— Extrait du texte —
La Dalle
7.2
La Dalle

Morceau de L.E.J ()

Une analyse littéraire : du classique au brûlant

C'est avec un morceau peut-être inattendu que j'inaugure ma première critique musicale. Point de dissertation sur mon groupe préféré (The Dresden Dolls, pour info), point de louanges sur des choses qui m'émeuvent ou m'exaspèrent, pas de comique ni d'investissement émotionnel, non. Je vous propose ce que je sais faire de mieux : de la littérature.


En effet, ce n'est certainement pas sur la forme que cette chanson peut être abordée sous un angle original et intéressant. Alors oui, elle est sympa, elle est prenante, les filles sont jolies, le concept est sympa, c'est bien chanté, le clip est mignon, tout ça tout ça. Je ne m'y connais pas du tout en théorie musicale, mais il me semble évident que cette chanson pop aux accents chauds est en tous points concordante aux standards actuels : la mélodie n'a rien de révolutionnaire, c'est linéaire et classique, couplet-refrain-couplet-refrain-couplet qui change un peu et plus court-refrain etc, bref, c'est plutôt calibré pour plaire.

— Données fournies —
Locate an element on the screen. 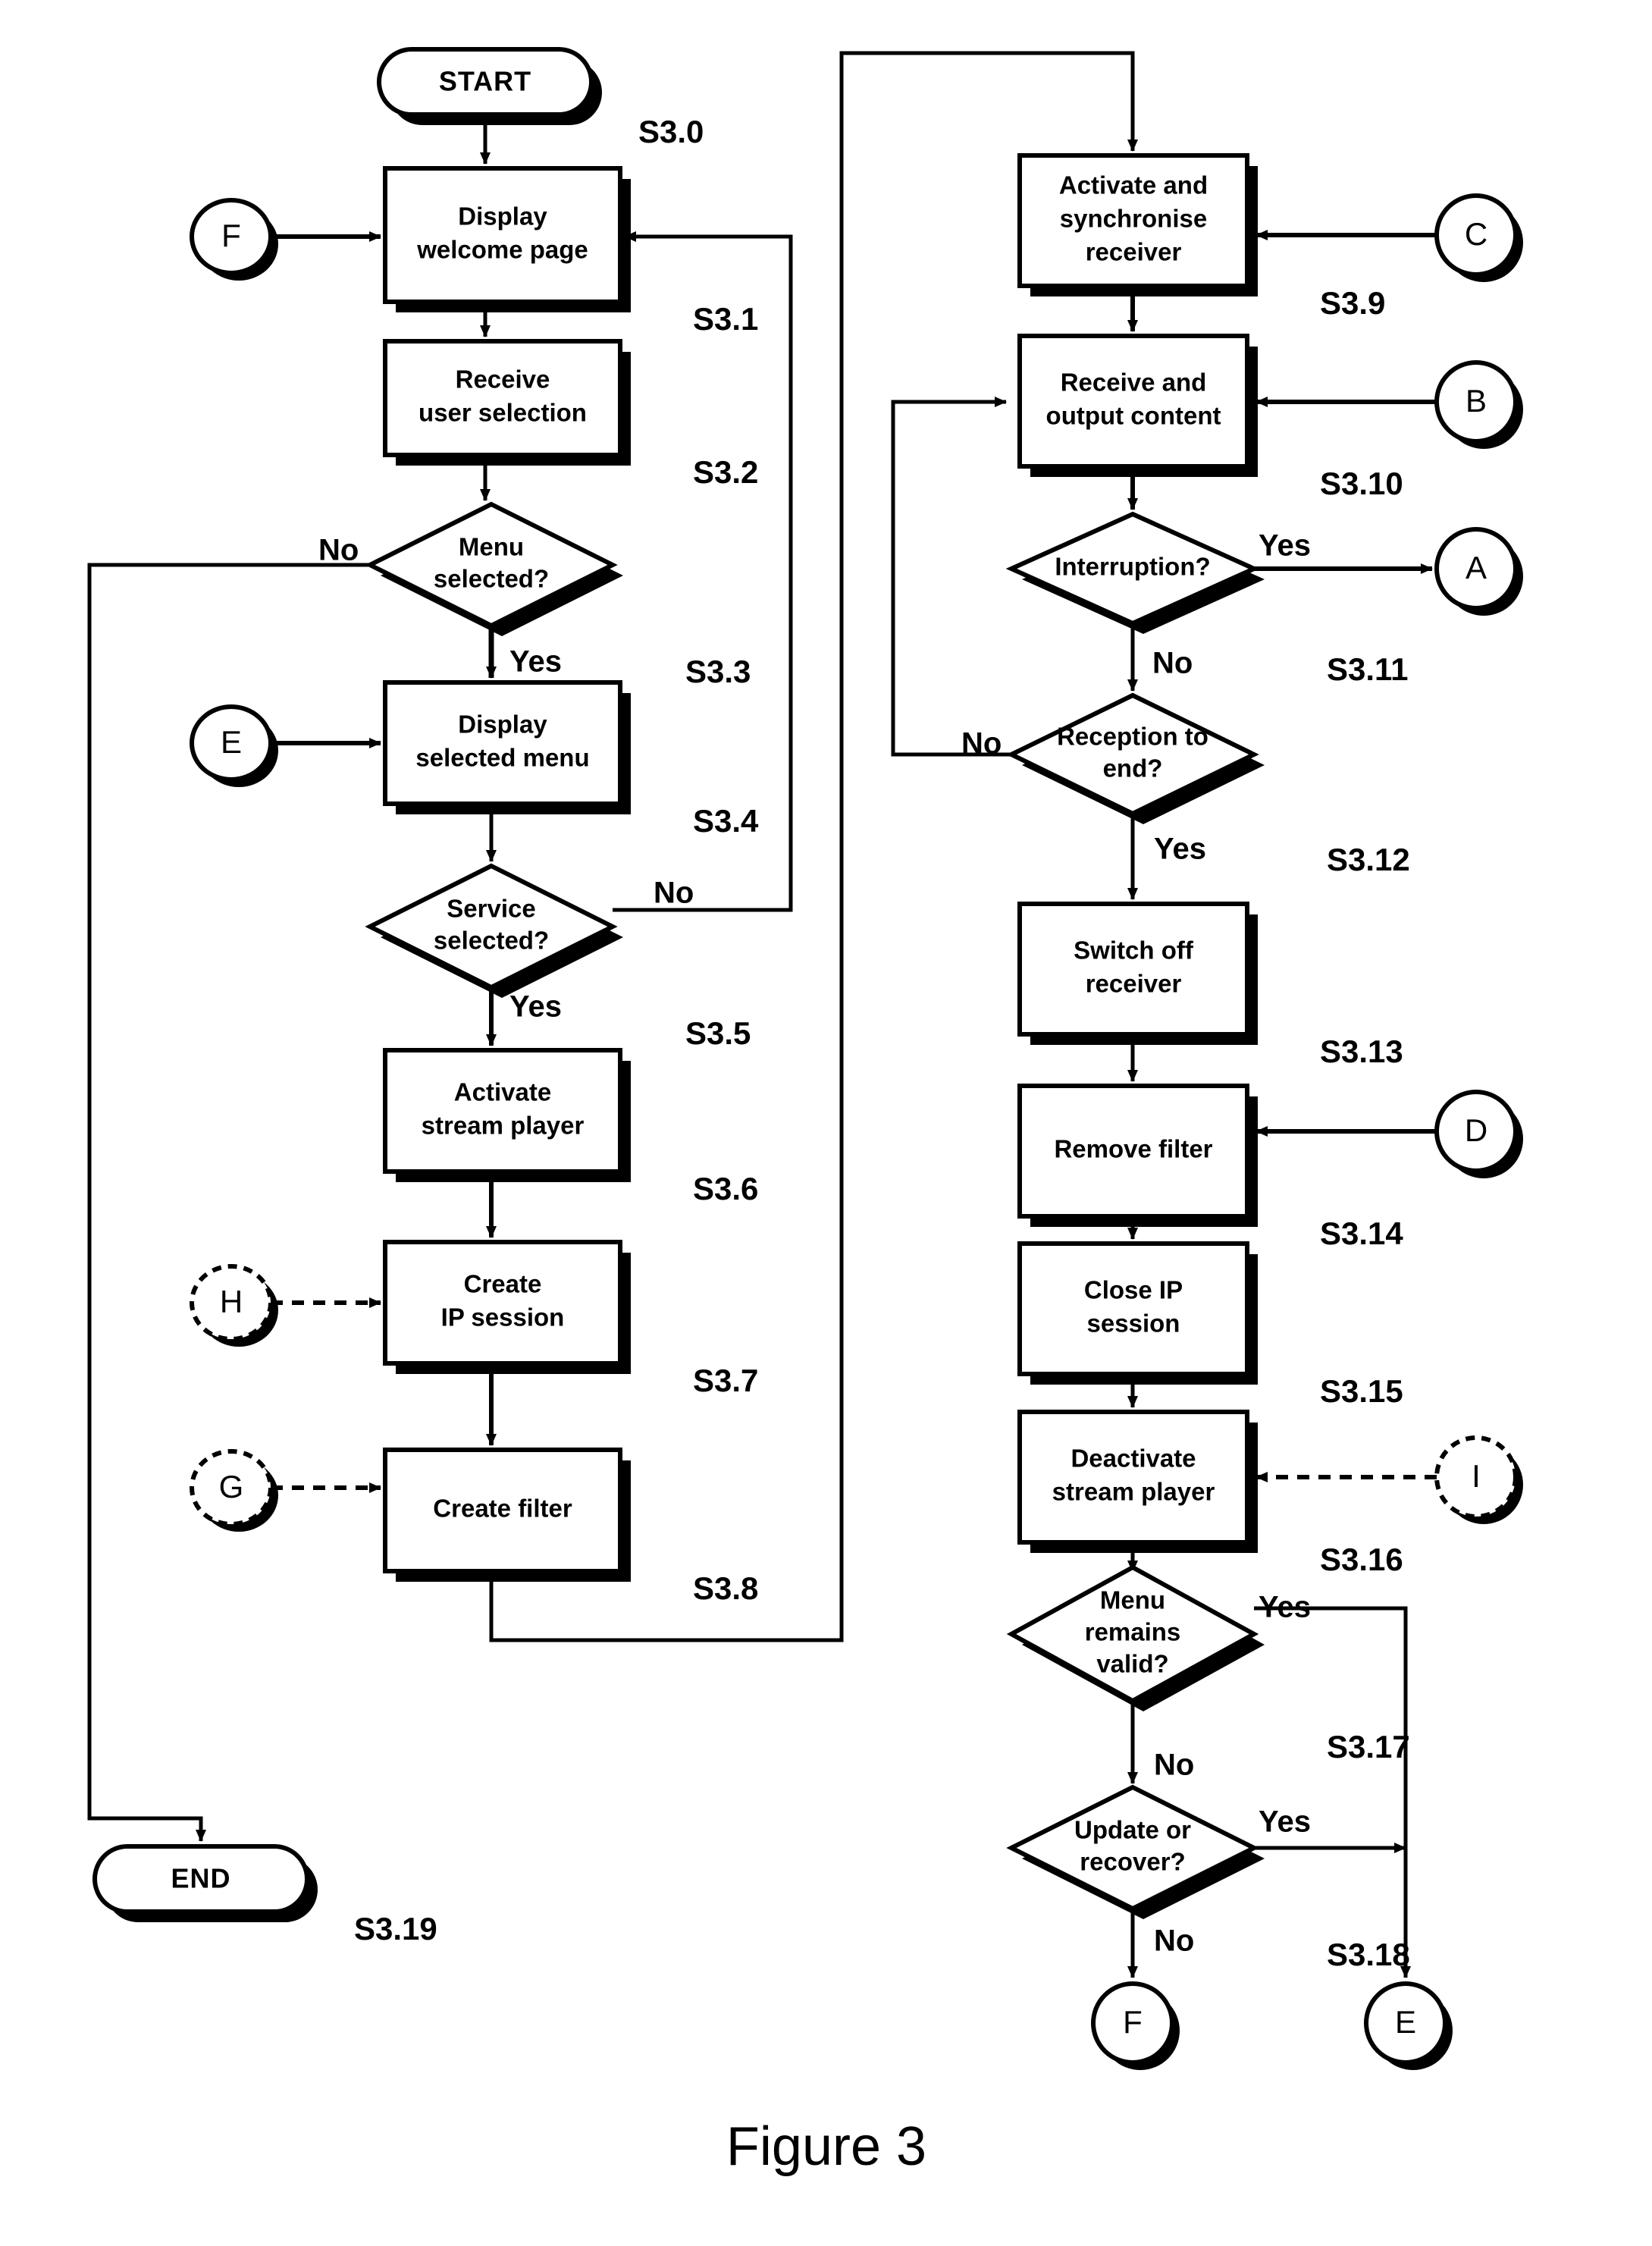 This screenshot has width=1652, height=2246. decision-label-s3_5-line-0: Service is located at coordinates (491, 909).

* * *

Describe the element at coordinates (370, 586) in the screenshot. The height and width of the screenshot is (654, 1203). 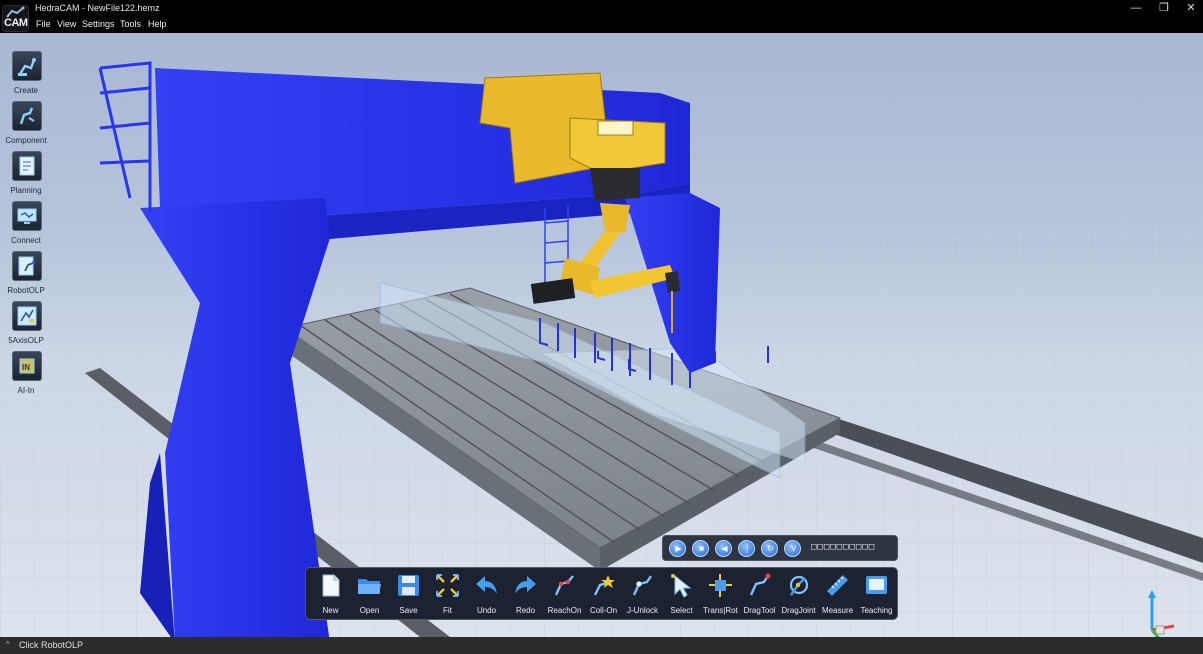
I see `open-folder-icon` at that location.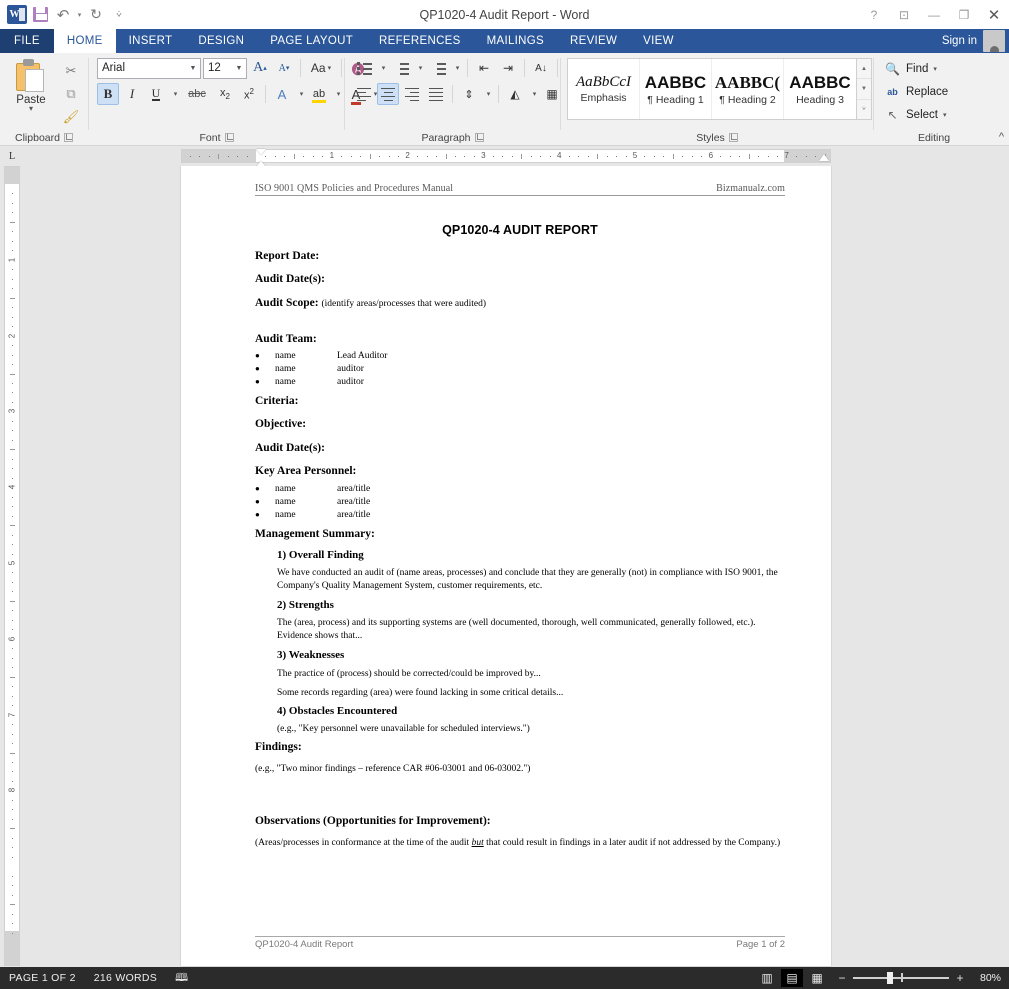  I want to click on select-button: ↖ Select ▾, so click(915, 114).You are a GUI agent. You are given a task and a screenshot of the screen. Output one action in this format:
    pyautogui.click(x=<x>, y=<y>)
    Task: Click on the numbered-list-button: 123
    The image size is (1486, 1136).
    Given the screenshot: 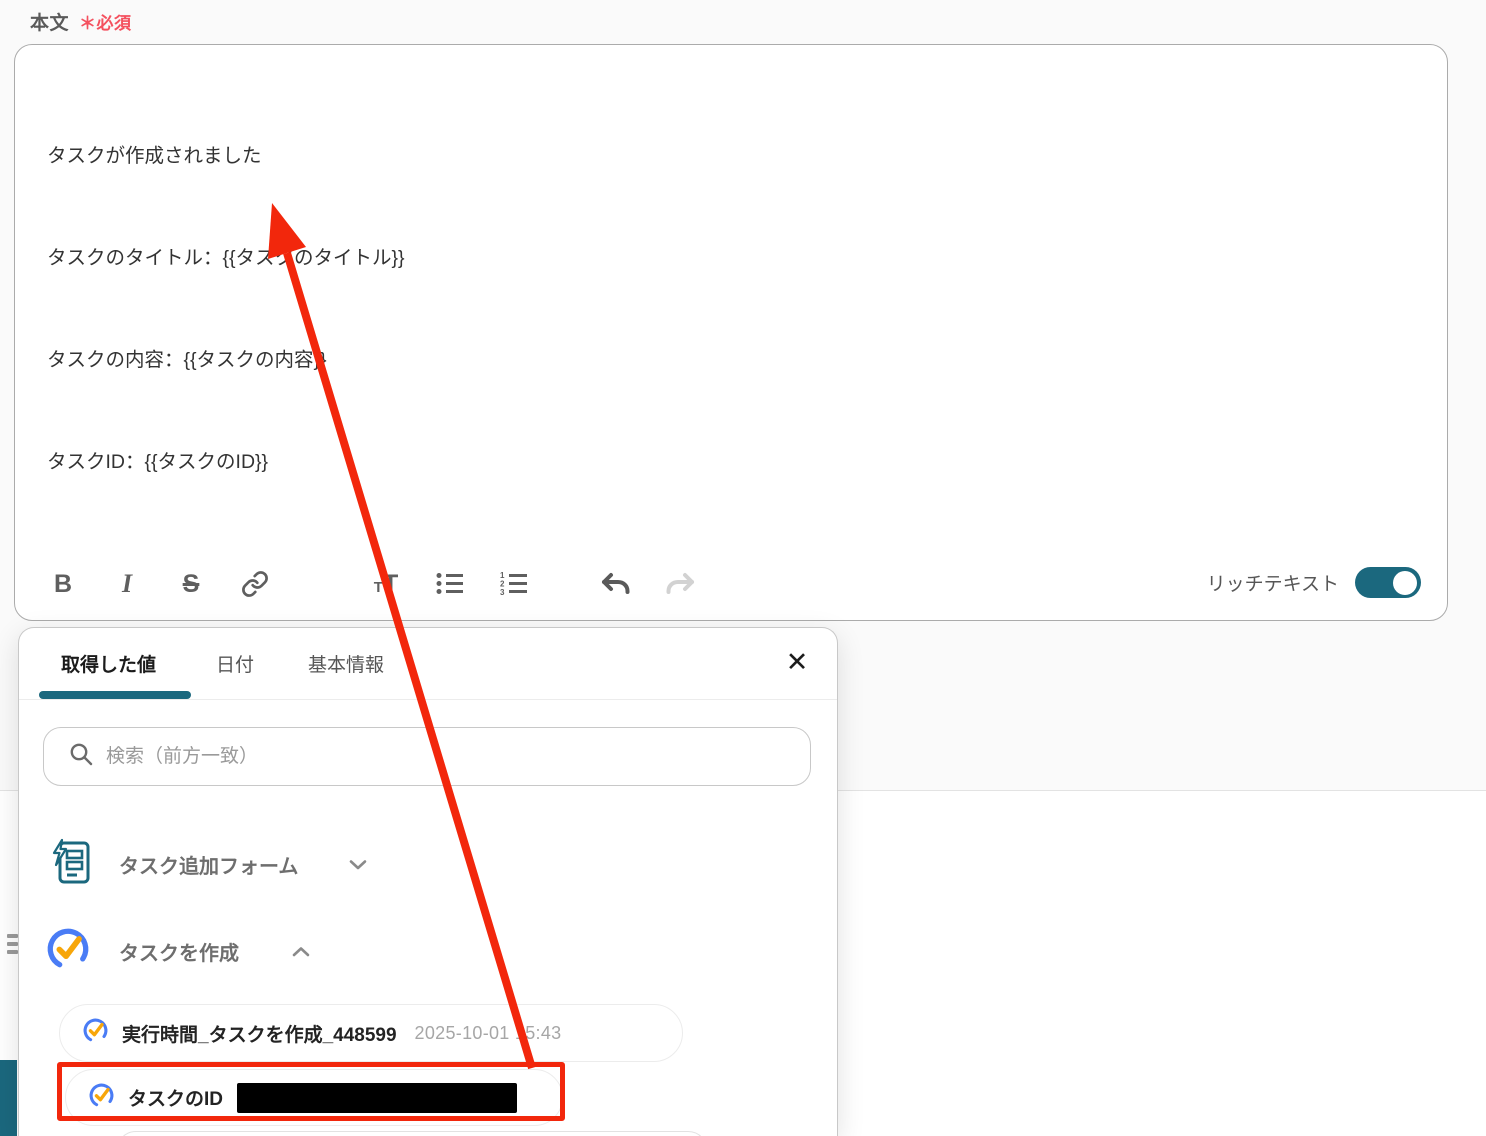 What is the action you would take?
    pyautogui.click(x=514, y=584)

— Consignes —
A. Dans la critique de la chanson « La Dalle », quel groupe est cité comme groupe préféré ?
B. Recopiez le passage de la critique de la chanson « La Dalle » allant de « C'est avec un » jusqu'à « de la littérature. » inclus, en remplaçant « critique musicale » par « chronique musicale ».
C. Poursuivez la critique de la chanson « La Dalle » à partir de l'endroit où elle s'arrête.
Les lignes fournies ne sont pas nécessaires pour ce travail.

— Réponses fournies —
A. The Dresden Dolls.

B.
C'est avec un morceau peut-être inattendu que j'inaugure ma première chronique musicale. Point de dissertation sur mon groupe préféré (The Dresden Dolls, pour info), point de louanges sur des choses qui m'émeuvent ou m'exaspèrent, pas de comique ni d'investissement émotionnel, non. Je vous propose ce que je sais faire de mieux : de la littérature.

C.
Non non. Je vais m'intéresser aux paroles. Elles n'ont peut-être pas l'air comme ça, mais elles sont très audacieuses ces paroles... et pas seulement. Ma théorie est la suivante : les chanteuses, dans cette chanson, se mettent à la place du mâle dominant qui veut séduire en traitant la proie féminine (partons d'un postulat hétérosexuel, ça me semble plus pertinent, vous allez comprendre pourquoi ensuite) comme un morceau de viande. Cela, en tant que tel, ne me semble pas si problématique : tu as faim, tu veux manger, bon, garçon ou fille, si tout le monde est d'accord, parfait. Sauf que là on parle de manger SAIGNANT ou A POINT. En d'autres termes, je pense que cette chanson traite de problématiques telles que le harcèlement, ou les tentatives de séduction trop rapides qui passent égoïstement outre les préliminaires. Bref, s'il y a inversion d'un paradigme sexiste (je reste dans ce modèle hétérosexuel précisément pour parler de la relation entre les sexes, et parce que personne ne niera que le harcèlement, le viol etc, c'est majoritairement, socialement, le fait d'hommes), au sens où les femmes deviennent prédatrices (ce qui apparemment a choqué quelques imbéciles censeurs), il n'y a pas qu'une bête revanche ou affirmation de nymphomanie incontrôlable. Loin de là. C'est plus subtil, et nous allons voir ensemble pourquoi.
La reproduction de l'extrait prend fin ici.